Part of the challenge in keeping a writer’s notebook undoubtedly lies in utilising your powers of insight and imagination. Learning to see more acutely, read more critically and recording detail more effectively are undoubtedly important skills in any writers’ armoury. Use you notebook as a means of recording whenever and wherever possible.

My obsession with writer’s notebooks has lead me to a never-ending personal journey that has physically taken me from the literature archives in my former home city of Melbourne’s State Library, to New York Public Library’s Berg Collection and the Butler Library at Columbia University, not to mention countless hundreds hours of searching digital collections around the world.

I’ve held some of Kerouac’s most important notebooks in my very own hands in the New York Public Library’s Berg Collection, as well as perused the notebooks, scrapbooks and journals kept by William S. Burroughs at Butler Library’s archives where Herbert Huncke’s cache of notebooks are also held along with those of legendary American beat poet Gregory Corso.

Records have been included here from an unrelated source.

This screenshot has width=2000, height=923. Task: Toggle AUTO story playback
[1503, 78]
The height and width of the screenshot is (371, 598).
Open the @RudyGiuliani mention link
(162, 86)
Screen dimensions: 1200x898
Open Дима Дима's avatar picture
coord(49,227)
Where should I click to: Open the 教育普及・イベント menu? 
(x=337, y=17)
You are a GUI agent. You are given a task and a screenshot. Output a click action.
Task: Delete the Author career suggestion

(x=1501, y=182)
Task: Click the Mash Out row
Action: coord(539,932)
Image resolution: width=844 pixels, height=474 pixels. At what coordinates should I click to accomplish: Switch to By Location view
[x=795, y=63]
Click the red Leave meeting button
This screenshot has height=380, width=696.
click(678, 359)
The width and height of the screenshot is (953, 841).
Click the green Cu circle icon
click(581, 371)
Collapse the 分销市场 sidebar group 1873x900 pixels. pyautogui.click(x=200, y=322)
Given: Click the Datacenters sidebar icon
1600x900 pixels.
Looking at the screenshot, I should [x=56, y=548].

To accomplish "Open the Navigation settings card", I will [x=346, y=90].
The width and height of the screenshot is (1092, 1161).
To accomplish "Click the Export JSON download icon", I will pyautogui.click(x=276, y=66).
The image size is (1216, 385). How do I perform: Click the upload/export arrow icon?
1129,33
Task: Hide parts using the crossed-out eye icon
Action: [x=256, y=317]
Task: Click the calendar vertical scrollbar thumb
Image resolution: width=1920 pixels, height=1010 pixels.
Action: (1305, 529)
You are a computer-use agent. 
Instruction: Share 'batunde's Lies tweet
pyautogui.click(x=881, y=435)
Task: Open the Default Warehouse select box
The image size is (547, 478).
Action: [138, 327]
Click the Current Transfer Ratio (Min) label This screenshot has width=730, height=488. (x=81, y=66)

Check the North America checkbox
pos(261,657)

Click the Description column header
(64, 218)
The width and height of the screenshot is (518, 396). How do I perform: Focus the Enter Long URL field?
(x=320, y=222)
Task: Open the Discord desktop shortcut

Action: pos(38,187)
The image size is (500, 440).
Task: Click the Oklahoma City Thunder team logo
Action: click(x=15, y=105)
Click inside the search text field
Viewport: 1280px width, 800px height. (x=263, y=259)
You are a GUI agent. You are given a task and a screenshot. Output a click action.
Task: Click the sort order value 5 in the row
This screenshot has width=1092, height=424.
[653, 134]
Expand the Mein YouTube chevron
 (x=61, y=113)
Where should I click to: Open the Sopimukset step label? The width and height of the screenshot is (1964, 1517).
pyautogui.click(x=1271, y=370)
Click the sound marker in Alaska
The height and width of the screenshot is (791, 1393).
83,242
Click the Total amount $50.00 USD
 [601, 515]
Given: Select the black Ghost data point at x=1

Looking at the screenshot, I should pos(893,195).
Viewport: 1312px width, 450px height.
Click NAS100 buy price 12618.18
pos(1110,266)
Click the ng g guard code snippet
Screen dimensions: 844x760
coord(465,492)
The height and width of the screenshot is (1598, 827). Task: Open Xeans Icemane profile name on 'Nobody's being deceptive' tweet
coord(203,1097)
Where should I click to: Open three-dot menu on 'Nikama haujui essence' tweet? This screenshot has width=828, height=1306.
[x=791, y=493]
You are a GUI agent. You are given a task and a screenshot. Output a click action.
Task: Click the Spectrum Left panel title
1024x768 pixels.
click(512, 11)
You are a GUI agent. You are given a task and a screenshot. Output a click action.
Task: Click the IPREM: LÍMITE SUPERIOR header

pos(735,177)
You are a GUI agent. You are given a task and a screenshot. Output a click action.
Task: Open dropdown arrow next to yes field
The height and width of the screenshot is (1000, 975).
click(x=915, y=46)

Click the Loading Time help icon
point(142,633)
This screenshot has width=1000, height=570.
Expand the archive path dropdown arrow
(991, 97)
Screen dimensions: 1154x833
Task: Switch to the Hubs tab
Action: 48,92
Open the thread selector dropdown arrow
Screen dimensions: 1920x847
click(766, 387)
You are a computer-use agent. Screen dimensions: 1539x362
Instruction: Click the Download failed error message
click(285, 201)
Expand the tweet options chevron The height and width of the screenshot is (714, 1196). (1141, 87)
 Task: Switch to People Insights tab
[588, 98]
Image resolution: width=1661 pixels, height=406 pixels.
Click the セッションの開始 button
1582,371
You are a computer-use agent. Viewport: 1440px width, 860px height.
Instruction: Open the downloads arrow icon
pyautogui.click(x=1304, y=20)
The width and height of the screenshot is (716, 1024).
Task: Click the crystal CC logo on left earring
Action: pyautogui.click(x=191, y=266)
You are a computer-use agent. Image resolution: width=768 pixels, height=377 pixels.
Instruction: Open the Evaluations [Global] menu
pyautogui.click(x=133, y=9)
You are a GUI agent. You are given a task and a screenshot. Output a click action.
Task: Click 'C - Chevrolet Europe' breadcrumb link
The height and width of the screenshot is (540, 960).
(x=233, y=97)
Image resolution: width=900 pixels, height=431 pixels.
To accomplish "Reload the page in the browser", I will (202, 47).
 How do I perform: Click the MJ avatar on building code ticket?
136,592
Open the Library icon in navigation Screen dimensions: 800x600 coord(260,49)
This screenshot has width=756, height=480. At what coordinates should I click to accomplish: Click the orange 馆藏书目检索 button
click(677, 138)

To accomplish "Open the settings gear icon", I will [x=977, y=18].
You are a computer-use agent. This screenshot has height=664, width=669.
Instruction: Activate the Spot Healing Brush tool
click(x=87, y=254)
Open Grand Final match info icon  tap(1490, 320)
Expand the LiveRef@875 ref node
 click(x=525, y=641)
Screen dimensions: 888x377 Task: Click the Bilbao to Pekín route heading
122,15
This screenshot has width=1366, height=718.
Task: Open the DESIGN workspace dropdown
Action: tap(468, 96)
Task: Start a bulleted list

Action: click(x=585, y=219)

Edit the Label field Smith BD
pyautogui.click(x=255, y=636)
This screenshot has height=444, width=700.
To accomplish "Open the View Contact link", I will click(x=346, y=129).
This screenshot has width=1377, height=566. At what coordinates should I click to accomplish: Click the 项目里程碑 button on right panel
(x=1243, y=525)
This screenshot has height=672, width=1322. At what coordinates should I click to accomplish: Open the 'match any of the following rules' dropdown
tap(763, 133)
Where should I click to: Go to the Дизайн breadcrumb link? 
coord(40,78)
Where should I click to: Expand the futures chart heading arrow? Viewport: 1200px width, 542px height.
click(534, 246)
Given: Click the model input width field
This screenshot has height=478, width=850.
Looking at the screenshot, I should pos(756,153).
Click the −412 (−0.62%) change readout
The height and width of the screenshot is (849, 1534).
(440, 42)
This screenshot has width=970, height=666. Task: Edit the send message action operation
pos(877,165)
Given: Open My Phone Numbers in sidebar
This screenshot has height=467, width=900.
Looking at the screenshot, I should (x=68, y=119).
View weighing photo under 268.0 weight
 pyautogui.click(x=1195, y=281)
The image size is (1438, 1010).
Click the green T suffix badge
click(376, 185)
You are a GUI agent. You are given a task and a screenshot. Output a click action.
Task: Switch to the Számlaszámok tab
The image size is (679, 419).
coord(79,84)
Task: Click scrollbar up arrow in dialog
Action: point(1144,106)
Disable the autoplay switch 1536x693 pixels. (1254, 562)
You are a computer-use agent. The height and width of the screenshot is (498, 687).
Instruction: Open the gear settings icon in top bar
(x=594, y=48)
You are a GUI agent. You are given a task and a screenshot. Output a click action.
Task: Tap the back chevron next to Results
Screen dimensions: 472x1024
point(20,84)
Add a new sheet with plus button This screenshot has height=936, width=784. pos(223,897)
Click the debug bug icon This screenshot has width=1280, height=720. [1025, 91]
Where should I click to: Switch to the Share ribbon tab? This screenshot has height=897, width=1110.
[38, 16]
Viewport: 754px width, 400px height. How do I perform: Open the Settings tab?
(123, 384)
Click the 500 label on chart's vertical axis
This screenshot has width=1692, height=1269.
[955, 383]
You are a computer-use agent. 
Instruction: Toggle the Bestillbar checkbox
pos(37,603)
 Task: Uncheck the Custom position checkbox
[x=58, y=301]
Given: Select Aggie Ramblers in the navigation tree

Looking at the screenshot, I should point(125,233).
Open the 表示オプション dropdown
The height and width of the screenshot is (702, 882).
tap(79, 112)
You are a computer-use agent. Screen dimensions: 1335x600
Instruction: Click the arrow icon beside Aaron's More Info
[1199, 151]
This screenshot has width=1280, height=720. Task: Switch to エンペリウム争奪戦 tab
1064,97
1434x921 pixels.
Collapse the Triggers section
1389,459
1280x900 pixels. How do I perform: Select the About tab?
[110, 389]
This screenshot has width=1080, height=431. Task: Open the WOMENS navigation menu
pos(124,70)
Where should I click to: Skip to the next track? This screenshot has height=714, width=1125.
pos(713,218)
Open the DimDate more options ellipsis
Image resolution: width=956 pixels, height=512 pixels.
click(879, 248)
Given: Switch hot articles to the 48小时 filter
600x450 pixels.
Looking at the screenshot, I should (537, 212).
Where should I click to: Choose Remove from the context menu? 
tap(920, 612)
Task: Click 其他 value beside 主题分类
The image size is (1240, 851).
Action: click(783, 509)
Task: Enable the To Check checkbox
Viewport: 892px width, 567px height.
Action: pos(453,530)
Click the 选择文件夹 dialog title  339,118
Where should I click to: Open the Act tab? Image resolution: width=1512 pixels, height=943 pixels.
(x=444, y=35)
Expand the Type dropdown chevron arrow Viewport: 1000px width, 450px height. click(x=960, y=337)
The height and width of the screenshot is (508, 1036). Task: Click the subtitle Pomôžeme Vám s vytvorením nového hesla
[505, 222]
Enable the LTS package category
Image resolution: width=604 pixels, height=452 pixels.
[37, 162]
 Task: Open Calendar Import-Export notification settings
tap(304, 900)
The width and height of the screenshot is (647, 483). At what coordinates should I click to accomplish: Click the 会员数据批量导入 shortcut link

Almost every day I turn to my own notebooks as a source of immense ongoing pleasure in recording thoughts, writing aphorisms, making observations and engaging in a secretive form of self-writing that has become part of an almost life-long ritual.

Your local bookshop or stationery supplier probably keeps any number of excellent notebooks. Choose one that has just the right form and feel for you and one that you will feel that you will use rather than leave on the shelf. Keep your notebook with you as often as practical and use it in particular when you are reading and/or doing research.

In the coming journal posts, I will flesh out some of the things that have intrigued me about the art and craft of choosing and using a writer’s notebook. Indeed, you would surprised like all things, that there is a kind of technique and art to choosing and using a notebook that hopefully will inspire you and instill in you a desire to keep your notebooks on a ongoing and intensive basis as an endless source of inspiration for your writing projects. I will also post some images from my notebooks that I’ve kept over the years as a source of inspiration in taking up the art form if you haven’t already!

In keeping a writer’s notebook you’ll be in the company of some of the world’s great writers. Indeed, the humble notebook has served as an important departure point for some of the most important works by such luminaries as George Orwell, Virginia Woolf, Bruce Chatwin, Bertolt Brecht, Albert Camus, Paul Auster to name but a few…

Marcus D. Niski,  April 2017

 

* Sections of the above writing appeared in The Australian Writer, No.313 Feb/March 1999 as reprinted in Irina Dunn’s, The Writer’s Guide, Allen & Unwin, 1999.